## Study material
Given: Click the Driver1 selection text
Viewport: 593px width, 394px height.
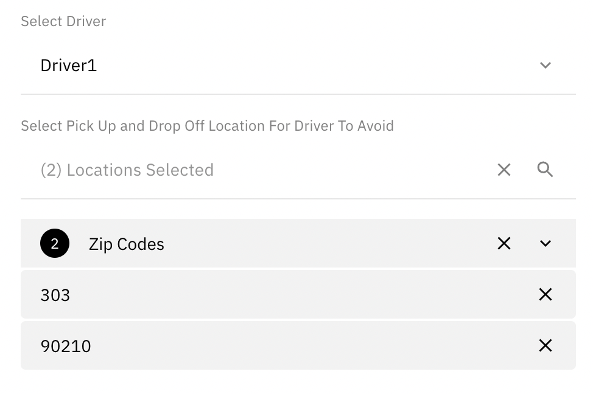Looking at the screenshot, I should click(69, 65).
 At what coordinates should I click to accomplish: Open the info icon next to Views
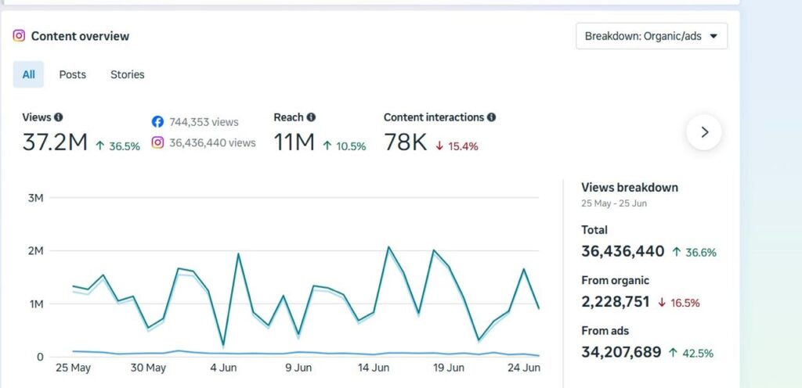(58, 117)
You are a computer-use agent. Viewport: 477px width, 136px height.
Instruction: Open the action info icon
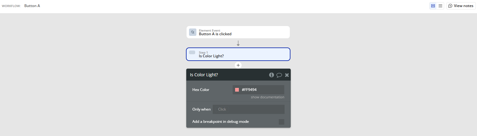click(x=271, y=75)
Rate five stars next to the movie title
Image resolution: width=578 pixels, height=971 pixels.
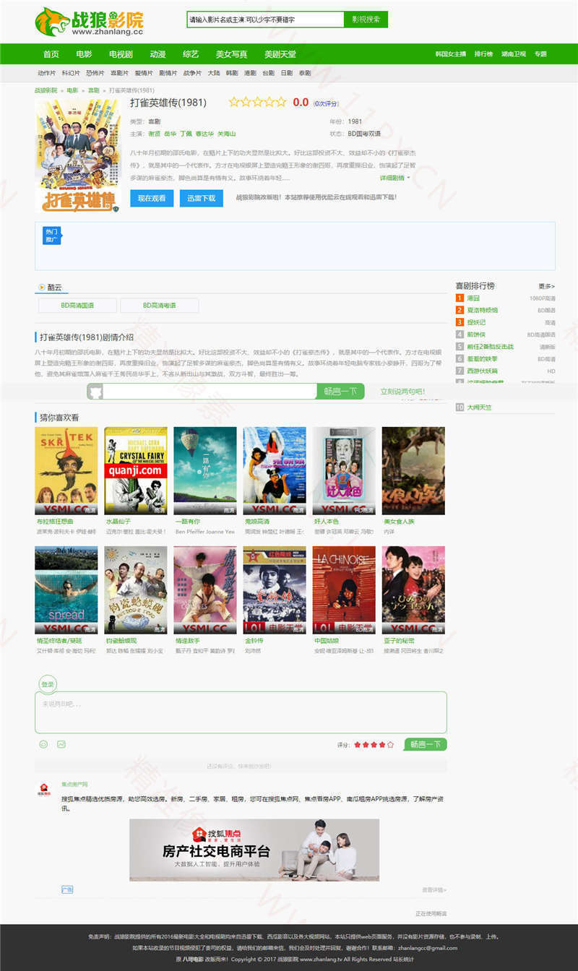coord(280,103)
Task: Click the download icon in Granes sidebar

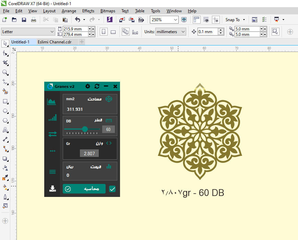Action: tap(52, 189)
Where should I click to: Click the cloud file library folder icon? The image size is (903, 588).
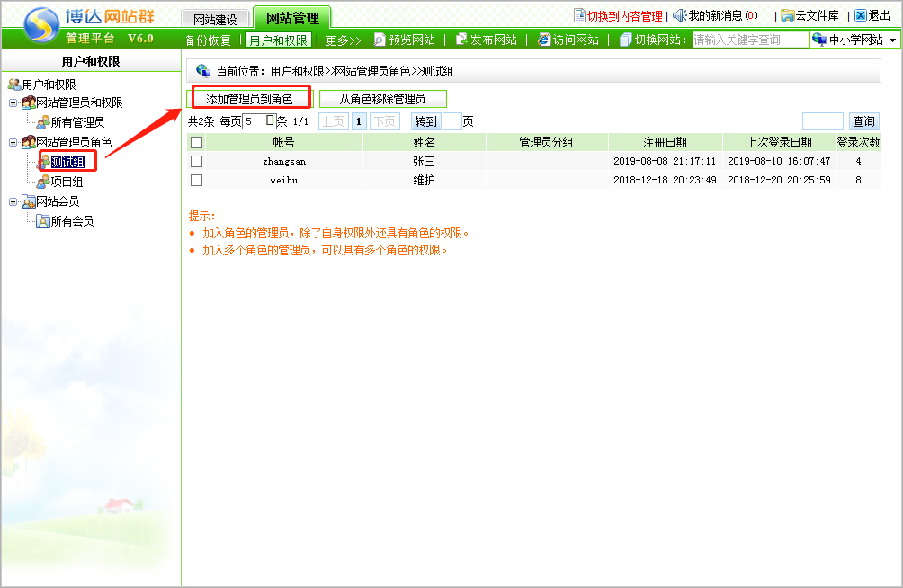point(787,15)
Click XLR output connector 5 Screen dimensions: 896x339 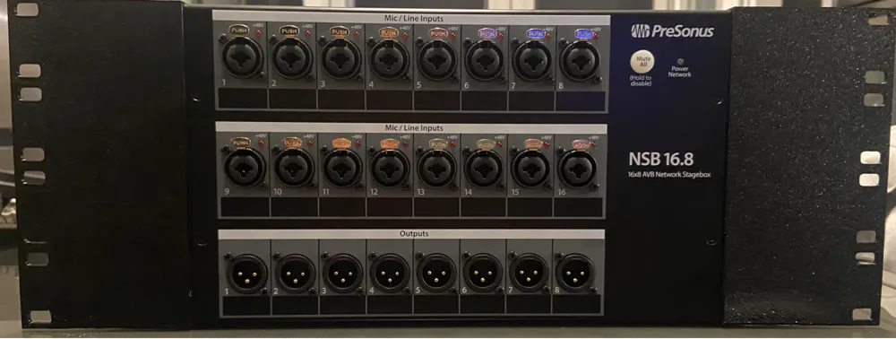[x=435, y=273]
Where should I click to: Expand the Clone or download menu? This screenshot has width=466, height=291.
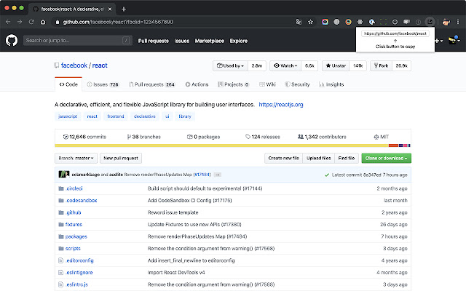pos(385,158)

## Your goal
Return, exactly as they stand, the lines from the opening line of the listing through the line with "You are a computer-use", both ends counted, and no pictures.

## Exercise output
Given: Click the Driver1 selection text
Viewport: 593px width, 394px height.
Looking at the screenshot, I should click(69, 65).
 At what coordinates should I click to accomplish: Open the info icon next to Views
(58, 117)
You are a computer-use agent. Viewport: 477px width, 136px height.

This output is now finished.